He would sensibly have left such analysis and investigation to the more cerebral Jeeves, whose natural mind and native intelligence had not been undermined by the upper class education of the time; the kind that had so badly prepared the members of the Drone’s Club for life; even those doing a bit of ‘professional’ work on the London Stock Exchange. All you needed for that, in those liberal and laissez faire days, was an understanding of how to read a good wine list to advantage; chums with inherited ‘dosh’ to invest (and to take to lunch) and other chums with what is now known as insider information – then a perfectly normal and wholly legal way of earning a living – as a basis for stock selection.

‘Listen Bertie old chap, this comes directly from a chum who knows the daughter – by the way do you know Mildred Blenkinthorpe – of the Chairman of the company, which is about to…’

Soon, Bertie would be long of share certificates – hoping to cover his earlier losses on the 2:30 at Taunton – sold by the solicitor trustees of some family trust fund, established by a hated Harley Street brain specialist, as an idea floated over a three hour lunch with another chum at the Savoy. You get the picture, I take it?

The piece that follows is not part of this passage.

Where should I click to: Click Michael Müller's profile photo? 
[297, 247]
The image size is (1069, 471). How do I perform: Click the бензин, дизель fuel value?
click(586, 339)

But despite the strain of it, bond data, like weather forecasts do give some indication of what economic weather to expect. Will it be sunshine or rain for equities? These thoughts were in my mind when my eye cursorily glanced over a small table of national, government bond yields. They tell a story a bit like a doctor’s stethoscope telling a doctor the rhythmic story of a Wooster jazz age heart condition.

I do not look at interest rates each and every day or week; I would love to have the discipline for that kind of near mechanical reliability – which I shall have when I am spliced with a computer.

There is a world of changing information out there and I tend to be led by the nose of article headlines. So I was a bit surprised to be reminded that German bond yields were still significantly below 1% at 0.7%. I know that Mario Draghi at the European Central Bank is still in QE mode (having joined that game very late in the day) but I was arrested in my musings. It tells you that the world’s obvious big problem is still deflation rather than inflation. How the policy makers in Europe and Japan would love to have a dose of that just now. Japanese 10 year government bonds still only yield 0.33%.

Although there is talk of interest rate rises in the US and possibly in the UK, we have to remind ourselves that 10 year government bond yields are already at 2.2% in the US and only 1.87% in the UK. That tells two slightly contradictory things: that markets have already made some move to discount future inflation and that yields are unlikely to jump sharply when it does materialise. Even in China, so I understand, reported inflation of 2% or so remains well below the authority’s long term target rate of a reported 3%. Although share valuations may be high, labour is too cheap; particularly for consumer economies like the US and UK.

In most places around the world we do not seem to be confronting serious wage led inflation prospects; the kind that has often in the past caused interest rates to be moved higher rapidly. The fact that rates have moved up to the current levels is bullish because it suggests economic demand has been raised from the dead, thanks to government’s having deficits to enable that to happen. Bond specialists, monetary economists and financial journalists take a refined and nervous position on this topic, because small margins of interest rate change make a big impact in their world.

It is not true to the same extent in the world of equities, even in relation to credit card funded consumer spending. I also note that companies, generally speaking, still have cash; have been topping up with cheap borrowings to fund mid term challenges and opportunities; and sport dividend yields higher than the yields on government bonds. I suspect that share prices will be higher by the next New Year.